Jolie’s revelation may be causing too many unneeded bilateral mastectomies, some say. According to a recent study in the Annals of Internal Medicine, researchers highlighted a concern over women with cancer in one breast deciding to remove the second breast as well, in hopes of reducing chances of the cancer spreading. The report noted that the procedure, known as a contralateral prophylactic mastectomy, does little to boost survival rates among the breast cancer patients. Some 20 years ago, between 4 and 6 percent of women opted for CPM. Today, researchers believe that figure could quadruple.

Spotts also said insurance status still influences these decisions. She has seen plenty of cases where insurance will cover the one affected breast and not the healthy one. And many patients can only afford so much out-of-pocket expense.

While insurance coverage barriers still exist for breast cancer sufferers with or without the BRCA mutation, legislation passed in the late ‘90s and in 2008 has pressed insurers on the matter. Now, if a lumpectomy or mastectomy is performed, insurers must also cover the cost of reconstruction. In 2008, the Genetic Non-Discrimination Act eliminated insurance companies’ pre-existing condition clauses for patients who test positive for a genetic mutation.

“I’d seen in past years, especially in breast cancer patients, women who were afraid to have the test done,” VanBeuge adds.


Dr.

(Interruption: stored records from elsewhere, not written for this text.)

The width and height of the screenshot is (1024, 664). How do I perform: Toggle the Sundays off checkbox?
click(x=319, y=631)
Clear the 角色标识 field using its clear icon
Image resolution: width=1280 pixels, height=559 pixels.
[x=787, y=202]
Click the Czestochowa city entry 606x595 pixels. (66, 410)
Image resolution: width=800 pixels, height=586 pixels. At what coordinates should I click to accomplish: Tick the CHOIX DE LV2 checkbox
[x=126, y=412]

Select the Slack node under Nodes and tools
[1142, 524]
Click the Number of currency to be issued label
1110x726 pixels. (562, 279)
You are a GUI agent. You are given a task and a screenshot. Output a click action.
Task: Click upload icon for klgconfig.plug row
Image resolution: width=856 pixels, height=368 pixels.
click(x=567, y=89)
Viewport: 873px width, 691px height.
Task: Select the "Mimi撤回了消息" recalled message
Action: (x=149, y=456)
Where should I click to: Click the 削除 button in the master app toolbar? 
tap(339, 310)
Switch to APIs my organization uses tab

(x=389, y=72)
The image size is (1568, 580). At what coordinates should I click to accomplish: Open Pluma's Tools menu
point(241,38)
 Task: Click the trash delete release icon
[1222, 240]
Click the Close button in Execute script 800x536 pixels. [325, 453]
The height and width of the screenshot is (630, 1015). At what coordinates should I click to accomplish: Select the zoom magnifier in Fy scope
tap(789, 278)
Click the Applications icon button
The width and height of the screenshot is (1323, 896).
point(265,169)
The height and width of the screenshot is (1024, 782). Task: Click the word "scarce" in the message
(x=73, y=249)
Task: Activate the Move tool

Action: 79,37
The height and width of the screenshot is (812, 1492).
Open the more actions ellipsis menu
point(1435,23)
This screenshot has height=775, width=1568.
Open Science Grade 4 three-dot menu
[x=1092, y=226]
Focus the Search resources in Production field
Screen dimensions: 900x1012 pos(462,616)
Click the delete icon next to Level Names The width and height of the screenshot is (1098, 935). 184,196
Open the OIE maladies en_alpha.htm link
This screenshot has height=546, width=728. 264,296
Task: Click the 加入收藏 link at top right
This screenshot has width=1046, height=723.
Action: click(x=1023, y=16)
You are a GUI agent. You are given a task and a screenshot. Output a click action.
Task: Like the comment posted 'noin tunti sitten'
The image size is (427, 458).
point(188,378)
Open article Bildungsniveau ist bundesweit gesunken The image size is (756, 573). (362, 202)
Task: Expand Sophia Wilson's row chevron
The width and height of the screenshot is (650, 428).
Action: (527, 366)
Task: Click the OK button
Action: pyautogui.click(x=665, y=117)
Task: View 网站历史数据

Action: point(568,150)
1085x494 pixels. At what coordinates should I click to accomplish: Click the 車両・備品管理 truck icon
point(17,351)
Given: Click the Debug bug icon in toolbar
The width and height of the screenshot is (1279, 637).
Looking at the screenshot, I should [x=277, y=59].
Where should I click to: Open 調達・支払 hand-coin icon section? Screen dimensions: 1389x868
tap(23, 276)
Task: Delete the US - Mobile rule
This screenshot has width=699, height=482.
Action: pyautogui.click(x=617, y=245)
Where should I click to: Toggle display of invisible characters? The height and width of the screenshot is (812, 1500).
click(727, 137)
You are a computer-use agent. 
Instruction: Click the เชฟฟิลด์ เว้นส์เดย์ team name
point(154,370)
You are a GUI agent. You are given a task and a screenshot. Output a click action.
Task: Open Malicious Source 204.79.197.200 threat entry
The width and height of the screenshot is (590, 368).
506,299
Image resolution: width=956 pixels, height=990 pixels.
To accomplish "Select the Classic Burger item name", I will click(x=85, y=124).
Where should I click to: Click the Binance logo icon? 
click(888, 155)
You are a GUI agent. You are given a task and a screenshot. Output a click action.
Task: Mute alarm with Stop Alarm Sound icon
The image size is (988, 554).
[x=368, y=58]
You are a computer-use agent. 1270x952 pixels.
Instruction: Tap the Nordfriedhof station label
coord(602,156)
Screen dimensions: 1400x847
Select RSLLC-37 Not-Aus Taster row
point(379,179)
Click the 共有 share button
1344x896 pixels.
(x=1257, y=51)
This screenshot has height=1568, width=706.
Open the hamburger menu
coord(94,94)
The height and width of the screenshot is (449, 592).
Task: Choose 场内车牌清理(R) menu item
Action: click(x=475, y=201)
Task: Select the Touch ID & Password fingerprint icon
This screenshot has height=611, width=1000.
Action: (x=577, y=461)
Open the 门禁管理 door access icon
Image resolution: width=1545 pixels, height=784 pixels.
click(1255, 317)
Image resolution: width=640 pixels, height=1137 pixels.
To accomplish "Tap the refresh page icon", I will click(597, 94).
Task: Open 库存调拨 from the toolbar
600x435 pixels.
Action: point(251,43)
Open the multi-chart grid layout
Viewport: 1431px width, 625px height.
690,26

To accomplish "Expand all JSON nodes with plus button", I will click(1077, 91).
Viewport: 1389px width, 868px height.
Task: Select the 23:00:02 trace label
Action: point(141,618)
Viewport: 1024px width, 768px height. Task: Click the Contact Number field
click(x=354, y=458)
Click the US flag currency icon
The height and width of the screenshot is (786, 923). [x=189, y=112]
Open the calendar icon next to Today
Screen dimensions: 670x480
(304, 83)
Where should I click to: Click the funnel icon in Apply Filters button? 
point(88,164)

Orna Fisher, a valley plastic surgeon with a large breast reconstruction practice, said that beyond insurance concerns the patient’s health also comes into play when it comes to reconstruction outcomes.

“Even though the reconstructive options are very good, not every option is there for every woman,” she says.

Whether a patient has cancer or has opted for a preventative surgery, as Jolie did, are strong factors that can influence the success of a reconstruction, Fisher said. For patients undergoing chemotherapy, it’s common for reconstruction surgeries to be delayed due to the patient’s overall health. While radiation technologies have advanced greatly through the years to more precisely target a cancerous region, radiation still damages tissue permanently, Fisher says. The damaged tissue often can cause difficulties when next to implants or tissue from other areas of the body used in reconstruction.

The greatest aesthetic successes come with a bilateral mastectomy, the surgeon says. Ideally, a skin and nipple-sparing procedure, where the breast tissue is removed through an incision, leaving what Fisher describes as a “breast skin bag” that can be filled with an implant or tissue from another area of the body, offers the best outcome.

Still, final outcomes also largely depend on how oncologists and surgeons work together. While some surgeons try to save as much of the breast as possible, by not doing a full mastectomy, they can create less favorable outcomes on the aesthetic side of the equation, Fisher says.

The surgeon says far too many women are unaware of all the options they have for their reconstruction, which only about three in 10 actually do. Fisher highlights the importance of Oct. 16th, which is Breast Reconstruction Awareness Day. BRA Day, she says, promotes and educates women about the options they have for breast reconstruction.

“Sometimes the surgeon just may not know. … Women aren’t being told, and they sometimes find out much later,” she says.